Locate each line of the material that contains "sirun", then return it.

▸ **The data**:
Segment Open

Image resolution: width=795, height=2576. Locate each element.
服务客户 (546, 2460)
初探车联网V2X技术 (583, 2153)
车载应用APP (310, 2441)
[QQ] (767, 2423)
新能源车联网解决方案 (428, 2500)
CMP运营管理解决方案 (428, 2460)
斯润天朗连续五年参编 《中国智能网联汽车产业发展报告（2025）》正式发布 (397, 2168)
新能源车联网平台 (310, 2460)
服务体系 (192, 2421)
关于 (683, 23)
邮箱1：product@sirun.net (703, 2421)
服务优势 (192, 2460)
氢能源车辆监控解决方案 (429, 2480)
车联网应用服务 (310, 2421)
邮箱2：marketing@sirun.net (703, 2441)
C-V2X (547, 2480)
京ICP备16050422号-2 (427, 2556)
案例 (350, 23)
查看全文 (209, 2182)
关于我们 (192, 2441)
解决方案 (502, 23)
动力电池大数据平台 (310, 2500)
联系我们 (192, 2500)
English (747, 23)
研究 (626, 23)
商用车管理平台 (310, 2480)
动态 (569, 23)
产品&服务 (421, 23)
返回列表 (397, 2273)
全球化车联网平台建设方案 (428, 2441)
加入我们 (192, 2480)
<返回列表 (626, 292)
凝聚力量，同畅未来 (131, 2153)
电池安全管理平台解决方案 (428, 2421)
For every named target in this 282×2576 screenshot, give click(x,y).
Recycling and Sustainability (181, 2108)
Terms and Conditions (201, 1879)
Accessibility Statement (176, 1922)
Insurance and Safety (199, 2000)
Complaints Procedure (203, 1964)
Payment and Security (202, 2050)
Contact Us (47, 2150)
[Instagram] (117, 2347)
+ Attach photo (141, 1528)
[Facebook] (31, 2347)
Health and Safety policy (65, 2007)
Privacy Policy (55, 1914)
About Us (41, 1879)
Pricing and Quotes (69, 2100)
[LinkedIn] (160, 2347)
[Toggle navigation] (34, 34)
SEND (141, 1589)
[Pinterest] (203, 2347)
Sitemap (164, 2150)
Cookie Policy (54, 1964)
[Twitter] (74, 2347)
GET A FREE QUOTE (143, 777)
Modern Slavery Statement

Segment Closed

▸ **Task response**:
邮箱1：product@sirun.net (703, 2421)
邮箱2：marketing@sirun.net (703, 2441)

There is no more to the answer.